In the European Court of Auditors’ annual report for the 2019 financial year, published today, the auditors sign off the EU accounts as giving “a true and fair view” of the EU’s financial position. At the same time, they conclude that payments were affected by too many errors, mainly in the category classified as ‘high risk expenditure’. Against this background, and despite improvements in certain spending areas, the auditors issue an adverse opinion on expenditure. They also take the opportunity to stress the need for robust and efficient management of the financial package that was agreed in response to the coronavirus crisis, which will almost double EU spending in the next few years.
The overall level of irregularities in EU spending has remained relatively stable, at 2.7 % in 2019, compared with 2.6% in 2018. There are also positive elements in EU spending, such as the development in natural resources and sustained results in administration. However, due to the way the EU budget is composed and evolves over time, high-risk expenditure in 2019 represents more than half of the audited spending (53 %), an increase on 2018. This mainly concerns reimbursement-based payments, for instance in the fields of cohesion and rural development, where EU spending is managed by Member States. High-risk expenditure is often subject to complex rules and eligibility criteria. In this category, material error continues to be present at an estimated rate of 4.9 % (2018: 4.5 %). Concluding that the level of error is pervasive, the auditors have therefore given an adverse opinion on EU expenditure.
The auditors take the opportunity to look ahead. In July 2020, the European Council reached a political agreement combining an EU budget for 2021-2027 with a temporary recovery instrument ‘Next Generation EU’, addressing the economic and social impacts of the COVID-19 crisis. As a result, in the next few years EU spending will be significantly higher.

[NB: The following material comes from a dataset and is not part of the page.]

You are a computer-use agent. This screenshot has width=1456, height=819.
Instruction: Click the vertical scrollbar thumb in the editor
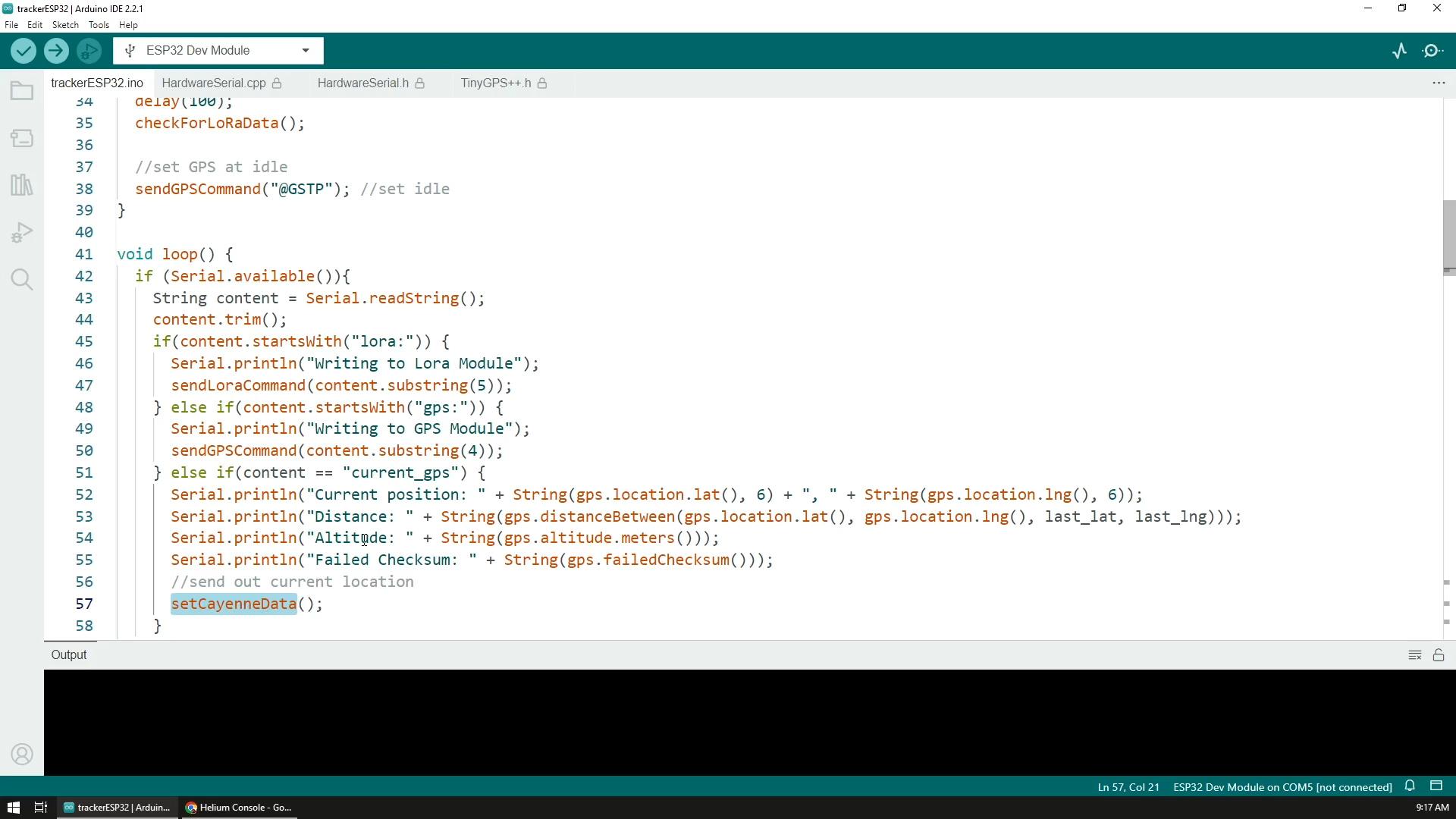[x=1448, y=235]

“Our adverse opinion on EU spending for the year 2019 is a reminder that we need clear and simple rules for all EU finances – and we also need effective checks on how the money is spent and whether the intended results are achieved”, said ECA President Klaus-Heiner Lehne. “This is particularly important in view of the planned recovery fund to combat the effects of the COVID-19 pandemic. In these times of crisis, the European Commission and the Member States have a tremendous responsibility for managing the EU’s finances in a sound and efficient way.”
In the meantime, Member States’ absorption of the European Structural and Investment (ESI)
funds has continued to be slower than planned. Up to the end of 2019, the penultimate year of
the current seven-year budget, only 40 % (€184 billion) of the agreed EU funding for the 2014-
2020 period had been paid out, and some Member States had used less than a third. This has
served to inflate outstanding commitments, which reached €298 billion by the end of 2019, the
equivalent of almost two annual budgets. The situation has brought additional challenges and
risks owing for the need for the European Commission and Member States to allow additional
time for absorption in the new budgetary period.